#### Entries shown ####
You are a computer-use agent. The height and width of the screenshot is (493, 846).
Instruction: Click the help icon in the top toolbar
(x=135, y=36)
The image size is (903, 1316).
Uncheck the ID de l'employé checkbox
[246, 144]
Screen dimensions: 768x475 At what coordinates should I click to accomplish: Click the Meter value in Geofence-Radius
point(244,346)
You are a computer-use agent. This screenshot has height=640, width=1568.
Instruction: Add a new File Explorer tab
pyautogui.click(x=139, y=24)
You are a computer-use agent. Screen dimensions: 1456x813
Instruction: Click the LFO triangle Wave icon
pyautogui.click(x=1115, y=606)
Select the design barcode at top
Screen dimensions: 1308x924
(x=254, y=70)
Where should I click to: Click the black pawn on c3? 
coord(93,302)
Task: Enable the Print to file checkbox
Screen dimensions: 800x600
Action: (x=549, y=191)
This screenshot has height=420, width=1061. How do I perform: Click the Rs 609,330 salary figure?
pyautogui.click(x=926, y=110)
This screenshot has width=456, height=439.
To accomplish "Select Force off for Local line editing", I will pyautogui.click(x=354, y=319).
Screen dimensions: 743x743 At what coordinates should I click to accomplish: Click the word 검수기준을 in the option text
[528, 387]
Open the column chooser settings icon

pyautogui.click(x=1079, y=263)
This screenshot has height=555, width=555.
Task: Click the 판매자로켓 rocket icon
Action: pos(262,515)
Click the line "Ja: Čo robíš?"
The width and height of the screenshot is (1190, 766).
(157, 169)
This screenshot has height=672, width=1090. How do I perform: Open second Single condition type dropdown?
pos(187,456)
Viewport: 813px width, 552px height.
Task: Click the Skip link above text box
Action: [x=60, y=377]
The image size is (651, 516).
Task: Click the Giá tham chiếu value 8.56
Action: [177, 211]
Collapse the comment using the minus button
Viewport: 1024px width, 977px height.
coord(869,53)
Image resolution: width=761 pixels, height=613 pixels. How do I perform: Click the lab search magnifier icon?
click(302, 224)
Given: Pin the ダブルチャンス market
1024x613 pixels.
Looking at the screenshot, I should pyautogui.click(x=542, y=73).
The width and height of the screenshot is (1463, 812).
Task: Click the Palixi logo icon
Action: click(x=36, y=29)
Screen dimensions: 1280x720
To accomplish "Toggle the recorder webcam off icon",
####
§ **Instructions to follow**
Filter on the word "computer": copy each matching line from the entries above.

§ **Your response**
You are a computer-use agent. The height and width of the screenshot is (493, 846).
You are a computer-use agent. This screenshot has height=640, width=1568.
You are a computer-use agent. Screen dimensions: 1456x813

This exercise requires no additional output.